Test Drive Notes Library
- This thing looks bad --s. It looks like it could go absolutely anywhere. Some Africans who saw it described it as a “Chief’s car.” Our test car looked particularly good in white, with black wheels. Think Tonka. Brings out the eight-year-old boy in most grown men. Looks even better when it’s dirty.
- It actually does go anywhere. Part of our test happened to include a very steep, potholed dirt road, heading down to a river, with the car loaded with people and belongings. Other cars couldn’t do it, but the 4Runner went down and back with no problem — it even backed up the hill one time.
- Using the electronics that already work the stability control and ABS systems, Toyota has added several, electronically controlled off-road modes that make this thing even more unstoppable. We never had to use them, because even in basic, 4WD-high, the 4Runner never faltered.

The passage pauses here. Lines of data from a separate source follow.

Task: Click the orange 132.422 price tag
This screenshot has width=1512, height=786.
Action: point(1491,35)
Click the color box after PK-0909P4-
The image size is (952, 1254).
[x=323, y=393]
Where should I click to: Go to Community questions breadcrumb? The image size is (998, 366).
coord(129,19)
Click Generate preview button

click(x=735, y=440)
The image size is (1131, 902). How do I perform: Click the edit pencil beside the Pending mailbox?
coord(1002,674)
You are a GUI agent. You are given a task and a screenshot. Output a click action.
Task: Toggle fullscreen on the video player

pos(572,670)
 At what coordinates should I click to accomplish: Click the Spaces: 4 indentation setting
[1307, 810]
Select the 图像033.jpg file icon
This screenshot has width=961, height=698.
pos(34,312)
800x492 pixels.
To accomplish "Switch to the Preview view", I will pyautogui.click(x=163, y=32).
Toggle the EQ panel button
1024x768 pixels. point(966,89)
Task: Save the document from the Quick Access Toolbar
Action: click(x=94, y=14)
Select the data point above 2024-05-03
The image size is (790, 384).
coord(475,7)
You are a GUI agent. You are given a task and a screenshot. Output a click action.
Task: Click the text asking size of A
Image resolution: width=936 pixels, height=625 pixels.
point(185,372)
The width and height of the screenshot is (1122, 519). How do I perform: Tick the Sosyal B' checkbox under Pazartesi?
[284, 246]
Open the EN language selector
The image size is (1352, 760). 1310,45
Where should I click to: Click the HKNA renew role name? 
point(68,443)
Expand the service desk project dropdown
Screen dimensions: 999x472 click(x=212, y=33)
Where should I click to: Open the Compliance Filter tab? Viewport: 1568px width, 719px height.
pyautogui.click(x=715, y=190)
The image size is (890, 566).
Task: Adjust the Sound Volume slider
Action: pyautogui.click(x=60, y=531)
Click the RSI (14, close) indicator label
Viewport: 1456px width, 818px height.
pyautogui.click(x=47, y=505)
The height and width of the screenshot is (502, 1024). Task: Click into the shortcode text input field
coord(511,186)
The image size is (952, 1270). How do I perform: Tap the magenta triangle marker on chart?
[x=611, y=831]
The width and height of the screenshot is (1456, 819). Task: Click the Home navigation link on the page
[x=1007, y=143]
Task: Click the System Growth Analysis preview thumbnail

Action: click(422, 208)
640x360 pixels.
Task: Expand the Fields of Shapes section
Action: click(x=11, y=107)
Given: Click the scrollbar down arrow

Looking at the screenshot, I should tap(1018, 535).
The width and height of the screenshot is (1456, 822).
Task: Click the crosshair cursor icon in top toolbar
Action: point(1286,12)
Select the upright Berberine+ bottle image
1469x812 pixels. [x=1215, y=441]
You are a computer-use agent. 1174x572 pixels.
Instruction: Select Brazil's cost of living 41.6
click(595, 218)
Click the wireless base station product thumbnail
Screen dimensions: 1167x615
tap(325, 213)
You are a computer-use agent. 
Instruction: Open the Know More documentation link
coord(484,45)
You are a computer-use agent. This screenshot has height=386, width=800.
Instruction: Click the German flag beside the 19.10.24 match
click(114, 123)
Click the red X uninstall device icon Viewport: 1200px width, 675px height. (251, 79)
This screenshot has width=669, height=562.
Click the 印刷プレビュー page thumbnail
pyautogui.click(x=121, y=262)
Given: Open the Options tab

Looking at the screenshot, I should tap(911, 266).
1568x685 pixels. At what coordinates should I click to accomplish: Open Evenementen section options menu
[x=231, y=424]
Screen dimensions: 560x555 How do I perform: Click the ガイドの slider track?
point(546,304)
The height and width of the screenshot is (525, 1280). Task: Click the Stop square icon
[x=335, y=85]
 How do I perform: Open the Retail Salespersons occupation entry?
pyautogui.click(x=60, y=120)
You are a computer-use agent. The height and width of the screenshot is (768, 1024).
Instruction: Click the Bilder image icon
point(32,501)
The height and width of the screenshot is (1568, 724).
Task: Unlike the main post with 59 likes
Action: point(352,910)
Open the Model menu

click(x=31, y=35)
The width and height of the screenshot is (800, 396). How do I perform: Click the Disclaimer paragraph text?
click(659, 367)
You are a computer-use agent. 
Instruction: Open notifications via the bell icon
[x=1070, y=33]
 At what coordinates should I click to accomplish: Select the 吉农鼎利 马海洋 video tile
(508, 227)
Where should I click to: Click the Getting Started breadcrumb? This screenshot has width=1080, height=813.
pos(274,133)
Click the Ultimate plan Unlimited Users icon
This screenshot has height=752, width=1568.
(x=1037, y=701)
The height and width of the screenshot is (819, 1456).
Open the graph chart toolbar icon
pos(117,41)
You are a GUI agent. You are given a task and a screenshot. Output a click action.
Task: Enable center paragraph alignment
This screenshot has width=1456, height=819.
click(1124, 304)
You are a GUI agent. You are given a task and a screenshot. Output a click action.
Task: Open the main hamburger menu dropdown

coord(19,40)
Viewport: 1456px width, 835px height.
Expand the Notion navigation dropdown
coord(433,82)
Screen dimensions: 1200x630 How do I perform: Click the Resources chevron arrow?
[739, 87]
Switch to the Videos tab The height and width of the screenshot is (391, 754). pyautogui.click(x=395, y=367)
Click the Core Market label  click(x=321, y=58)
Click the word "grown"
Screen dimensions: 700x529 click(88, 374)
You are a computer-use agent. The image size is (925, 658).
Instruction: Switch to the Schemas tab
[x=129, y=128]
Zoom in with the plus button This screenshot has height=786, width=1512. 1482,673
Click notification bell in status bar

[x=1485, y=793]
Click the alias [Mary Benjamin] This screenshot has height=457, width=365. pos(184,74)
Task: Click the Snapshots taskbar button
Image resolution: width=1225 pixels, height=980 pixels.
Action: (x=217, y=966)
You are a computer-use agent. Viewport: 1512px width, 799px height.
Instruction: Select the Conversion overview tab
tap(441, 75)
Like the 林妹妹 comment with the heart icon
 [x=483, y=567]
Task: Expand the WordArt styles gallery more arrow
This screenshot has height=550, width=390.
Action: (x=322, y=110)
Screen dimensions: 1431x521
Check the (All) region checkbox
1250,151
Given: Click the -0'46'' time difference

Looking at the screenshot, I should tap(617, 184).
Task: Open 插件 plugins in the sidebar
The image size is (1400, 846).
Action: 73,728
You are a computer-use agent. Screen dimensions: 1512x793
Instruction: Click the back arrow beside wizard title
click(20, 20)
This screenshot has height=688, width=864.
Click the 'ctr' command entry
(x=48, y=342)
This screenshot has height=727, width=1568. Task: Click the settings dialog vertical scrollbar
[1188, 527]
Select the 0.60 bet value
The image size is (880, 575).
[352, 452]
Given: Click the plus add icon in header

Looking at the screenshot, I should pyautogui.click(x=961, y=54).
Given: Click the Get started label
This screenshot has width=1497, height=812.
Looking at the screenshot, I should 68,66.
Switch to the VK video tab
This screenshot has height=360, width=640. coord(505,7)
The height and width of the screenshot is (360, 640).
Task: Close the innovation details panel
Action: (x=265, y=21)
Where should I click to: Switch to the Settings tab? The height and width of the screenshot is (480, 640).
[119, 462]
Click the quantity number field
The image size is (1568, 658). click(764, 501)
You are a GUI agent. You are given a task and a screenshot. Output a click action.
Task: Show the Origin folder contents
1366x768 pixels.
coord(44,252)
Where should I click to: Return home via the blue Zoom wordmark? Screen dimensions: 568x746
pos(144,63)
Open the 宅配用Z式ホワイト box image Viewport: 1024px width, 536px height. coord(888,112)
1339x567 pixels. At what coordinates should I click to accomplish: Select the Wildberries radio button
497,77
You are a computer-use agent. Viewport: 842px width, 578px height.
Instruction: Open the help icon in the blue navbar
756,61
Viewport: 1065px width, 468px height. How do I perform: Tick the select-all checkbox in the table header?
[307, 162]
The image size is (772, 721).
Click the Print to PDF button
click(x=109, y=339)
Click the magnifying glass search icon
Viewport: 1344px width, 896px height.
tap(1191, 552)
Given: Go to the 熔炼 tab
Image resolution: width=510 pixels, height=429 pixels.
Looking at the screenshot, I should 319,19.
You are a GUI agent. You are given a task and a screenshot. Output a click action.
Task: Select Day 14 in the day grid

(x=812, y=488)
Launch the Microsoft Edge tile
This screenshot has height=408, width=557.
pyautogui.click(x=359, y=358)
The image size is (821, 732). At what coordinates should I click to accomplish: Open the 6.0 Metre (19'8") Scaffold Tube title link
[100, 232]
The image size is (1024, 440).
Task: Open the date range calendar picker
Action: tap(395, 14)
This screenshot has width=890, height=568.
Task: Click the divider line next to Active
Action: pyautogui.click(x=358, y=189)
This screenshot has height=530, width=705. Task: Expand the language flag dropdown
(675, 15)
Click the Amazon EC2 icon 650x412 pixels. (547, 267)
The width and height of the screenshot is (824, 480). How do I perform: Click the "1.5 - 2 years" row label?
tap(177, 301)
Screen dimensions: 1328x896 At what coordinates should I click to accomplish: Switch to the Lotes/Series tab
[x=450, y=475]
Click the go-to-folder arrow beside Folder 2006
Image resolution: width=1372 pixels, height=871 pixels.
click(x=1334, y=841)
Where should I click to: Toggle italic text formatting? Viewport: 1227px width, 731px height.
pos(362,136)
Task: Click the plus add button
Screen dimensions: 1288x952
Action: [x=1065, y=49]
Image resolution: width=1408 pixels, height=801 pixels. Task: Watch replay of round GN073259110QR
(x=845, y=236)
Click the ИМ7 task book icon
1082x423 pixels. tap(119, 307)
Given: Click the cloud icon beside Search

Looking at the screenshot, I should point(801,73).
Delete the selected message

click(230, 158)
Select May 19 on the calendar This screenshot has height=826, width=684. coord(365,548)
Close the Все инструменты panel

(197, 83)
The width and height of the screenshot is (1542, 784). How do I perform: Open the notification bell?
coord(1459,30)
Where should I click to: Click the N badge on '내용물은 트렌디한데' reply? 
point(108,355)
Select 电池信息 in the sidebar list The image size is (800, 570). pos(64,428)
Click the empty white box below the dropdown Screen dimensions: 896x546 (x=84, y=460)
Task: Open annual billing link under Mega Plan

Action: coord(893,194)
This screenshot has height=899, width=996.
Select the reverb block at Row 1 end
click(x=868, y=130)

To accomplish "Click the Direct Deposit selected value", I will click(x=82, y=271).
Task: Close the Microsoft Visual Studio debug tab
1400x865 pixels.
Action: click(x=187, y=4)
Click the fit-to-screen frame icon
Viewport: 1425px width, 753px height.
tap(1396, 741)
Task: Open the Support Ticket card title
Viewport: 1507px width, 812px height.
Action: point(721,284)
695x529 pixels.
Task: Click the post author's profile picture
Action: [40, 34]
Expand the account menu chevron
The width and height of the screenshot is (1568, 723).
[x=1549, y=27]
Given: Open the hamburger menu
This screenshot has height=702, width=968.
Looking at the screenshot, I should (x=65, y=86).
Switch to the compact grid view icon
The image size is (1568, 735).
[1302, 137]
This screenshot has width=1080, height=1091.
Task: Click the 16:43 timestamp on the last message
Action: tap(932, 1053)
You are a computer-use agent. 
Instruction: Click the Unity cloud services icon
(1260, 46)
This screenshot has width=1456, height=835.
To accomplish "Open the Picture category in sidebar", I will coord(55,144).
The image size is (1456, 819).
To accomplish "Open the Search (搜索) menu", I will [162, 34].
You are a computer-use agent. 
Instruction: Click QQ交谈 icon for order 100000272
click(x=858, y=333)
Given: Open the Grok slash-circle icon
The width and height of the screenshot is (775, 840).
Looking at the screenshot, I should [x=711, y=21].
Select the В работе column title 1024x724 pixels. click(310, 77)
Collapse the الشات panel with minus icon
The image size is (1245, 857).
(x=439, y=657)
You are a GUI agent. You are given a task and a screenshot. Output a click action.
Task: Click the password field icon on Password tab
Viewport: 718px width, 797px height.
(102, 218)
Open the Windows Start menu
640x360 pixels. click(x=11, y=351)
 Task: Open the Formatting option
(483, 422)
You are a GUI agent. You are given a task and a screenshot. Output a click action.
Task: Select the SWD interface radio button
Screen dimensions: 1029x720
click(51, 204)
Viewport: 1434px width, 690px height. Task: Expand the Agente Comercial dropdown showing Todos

- Toyota durability and reliability.
- Reminds us of what the Toyota Land Cruiser used to be, before Toyota upscaled it and starting charging $80,000 bucks for it. The 4Runner TRD Pro is more of a basic, capable, non-luxurious, go-anywhere truck. Although the definition of basic is now $43K, and includes things like a touch screen, Bluetooth, and a few modern safety features.
- Good amount of room in the cargo area, especially with the back seats folded down. Sliding platform helps with loading things.
- We got a little more than 18 MPG combined. For a real truck, that isn’t awful. The much more comfortable (but less off-road competent) Highlander only gets 20 combined.
Test Drive Notes Library
- Unless you’re actually using this thing to do what it’s designed to do, you’ll probably come off looking like a poser. I mean, who needs a quasi-monster truck to go to Starbucks for a decaf latte with 1% milk?
- Women are either intimidated or uninterested in it. So if you’re looking for a vehicle to help you attract women, this is not it. If you’re looking to attract men, however, this is your ride.
- It’s tall. Not a single person entered this vehicle without emitting a grunt while heaving him or herself up onto the seat.
- Rear cargo floor is high off the ground, too, which makes loading heavy objects difficult.
- The huge, off-roady tires are noisy and contribute to loose handling on the highway.
- The ride and handling reflect the 4Runner’s original pickup-truck roots.
- The engine, while it has plenty of grunt off road, wheezes a bit in normal highway driving. It’s an old-style, big, four-liter V6. In these days of much smaller, twin turbo V6s and powerful turbo 4s, this engine feels like it’s ready for an update.
- Touch screen is small, and it’s not always easy to make selections while driving.